May 28, 2015
The world’s largest complete DNA analysis of ovarian cancer, published overnight in Nature, has revealed unprecedented new insight into the genetic twists and turns a deadly form of the disease takes to outsmart chemotherapy, potentially changing treatment approaches for women around the world.
Led by Professor David Bowtell from Melbourne’s Peter MacCallum Cancer Centre, and in collaboration with researchers at Westmead Millennium Institute for Medical Research, Sydney, The University of Queensland’s Institute for Molecular Biosciences (IMB), Brisbane, and international colleagues, the study involved completely sequencing the genomes of 114 samples of high-grade serous ovarian carcinoma (HSC) from 92 patients — collected either at diagnosis, following successful and unsuccessful treatment, or immediately after death — to intricately investigate how the cancer evolves to evade initially effective chemotherapy.
Professor Bowtell says the study revealed at least four key mechanisms by which initially vulnerable ovarian cancers go through genetic changes and become resistant to common chemotherapy.
“In two of the mechanisms, cancer cells find a way of restoring their ability to repair damaged DNA and thereby resist the effects of chemotherapy; in another, cancer cells “hijack” a genetic switch that enables them to pump chemotherapy drugs out of harm’s way.
“A further mechanism sees the molecular structure of the cancer tissue shift and reshape, such that sheets of “scar tissue” appear to block chemotherapy from reaching its target,” said Professor Bowtell.
HSC accounts for 70 per cent of all ovarian cancers, and 60 per cent of ovarian cancer-related deaths, claiming approximately 80,000 women globally each year.
Professor Bowtell says until now there has been little information to guide clinicians when selecting treatment for women whose cancer has returned.
“For decades clinicians around the world have watched HSCs shrink under attack from chemotherapy, before returning aggressively months or years later.
“By completely sequencing the cancers, sampled at different stages of disease, for the first time we can map their evolution under the selective pressure of chemotherapy and begin work on better interventions,” he said.
Professor Anna DeFazio, Head of the Gynaecological Oncology Research Group at the Westmead Millennium Institute and co-senior author on the paper, says the study could be practice-changing.
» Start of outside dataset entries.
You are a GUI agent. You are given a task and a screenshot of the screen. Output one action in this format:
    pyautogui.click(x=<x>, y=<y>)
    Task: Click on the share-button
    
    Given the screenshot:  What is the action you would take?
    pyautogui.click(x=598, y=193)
“Each of our findings suggest a refined approach to drug selection in recurrent ovarian cancer, which could include bypassing drugs that are unlikely to be effective.
“This particular view of such a complex disease has never been seen before, and we believe it will lead to more women receiving treatment better suited to their particular cancer, all over the world,’ said Professor deFazio.
Fellow co-senior author Professor Sean Grimmond from IMB says finding sub-types of disease, but also sub-types of resistant disease, carries huge implications for designing future treatments.
“We really need to continue to write the atlas for this complex disease and get more sophisticated about the amount of drug we give, when we give it, and the types and combinations of treatments in relation to each woman’s cancer,” said Professor Grimmond.
Dr Ann-Marie Patch, from QIMR Berghofer Medical Genomics Group and formerly from IMB, says cutting-edge technology was crucial to this turning-point in the global fight against ovarian cancer.
“By using the latest sequencing techniques we have been able to find scars from breaks in the DNA that have helped us better define the genes involved in allowing tumours to grow.
“The research team is incredibly appreciative of the many women who allowed their samples to be collected so that we can find out what happens to the cancer cells after treatment and will allow us to work towards better treatments for women in the future,” said Dr Patch.
The study involved women from the Peter MacCallum Cancer Centre and Westmead Hospital in Australia, Hammersmith Hospital at the Imperial College of London, United Kingdom, and The University of Chicago, United States, and was supported by the National Health and Medical Research Council, Worldwide Cancer Research (UK), Cancer Australia, Ovarian Cancer Action (UK) and Ovarian Cancer Australia.